‘Taxing’ the taxis: Cape Town operators accuse Codeta of extortion

The Congress of Democratic Taxi Associations has vehemently denied that its marshals are running extortion rackets on township routes.

Image: © Alexey Stiop /123rf.com

CAPE TOWN - As the number of dead in ongoing taxi violence in Cape Town rises, operators are accusing one large taxi association of extortion.

Legitimate operators with valid permits have told Eyewitness News that they are frequently subject to shakedowns by Congress of Democratic Taxi Associations (Codeta) marshals, a claim Codeta vehemently denies.

The provincial transport department acknowledges the phenomenon is commonplace, but wouldn't be drawn on whether a particular association was to blame.

Even national Police Minister Bheki Cele has officially expressed his concern over such practices.


We're not even halfway through 2021 but already authorities in the Western Cape believe that upwards of 25 people have been killed in taxi-related violence.
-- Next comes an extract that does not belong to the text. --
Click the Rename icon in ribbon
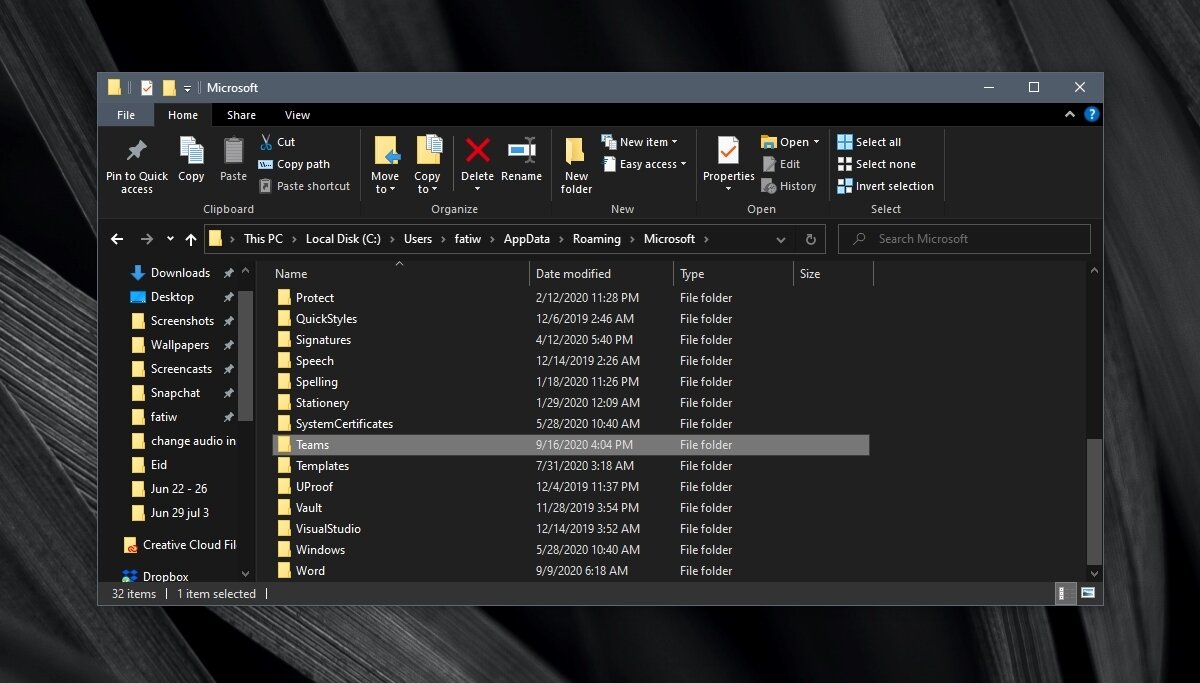521,151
READ: Another taxi owner shot dead in Cape Town, woman wounded

More often than not, the contestation over routes is at the heart of the conflict.

It's a big money business, with taxis ferrying the bulk of commuters not only in the Western Cape but nationwide.

Now a new allegation is sparking tensions, with taxi bosses pointing the finger at Codeta, accusing it of running extortion rackets on township routes.

Cape Town taxi owners spoke to Eyewitness News on condition that we did not name them.

Although they had gone through the official process to obtain permits to operate on lucrative township routes, they claimed that marshals wearing Codeta garb habitually stopped legitimate drivers and illegally seized their vehicles if they did not have a letter from the association. The marshals then demanded R1,500 to release the vehicles.


“Nyanga, Mfuleni, Khayelitsha… these operators on that side, they basically tax us without any paperwork. They are robbing us,” said one taxi owner.

Another operator, who makes the bulk of his income transporting staff for companies in the city, told Eyewitness News about the last time this happened to him.

“I was stopped and told to go get into a car and one of their marshals got into my vehicle and drove it to the taxi rank.”

As a matter of law, no taxi organisation has the right to police routes.

Codeta spokesperson Andile Khanyi said that they were fully aware of this fact and said that these incidents were a fiction.

“There is no such thing. Absolutely, I deny that.”

The Western Cape Transport Department is in charge of managing routes, permits and, to some extent at least, safety in the industry.

It would not be drawn on specifics or lay the blame at the door of any particular organisation but it was aware of the phenomenon and took it seriously enough to issue a formal blanket warning to all operators to stop such practices or face legal consequences.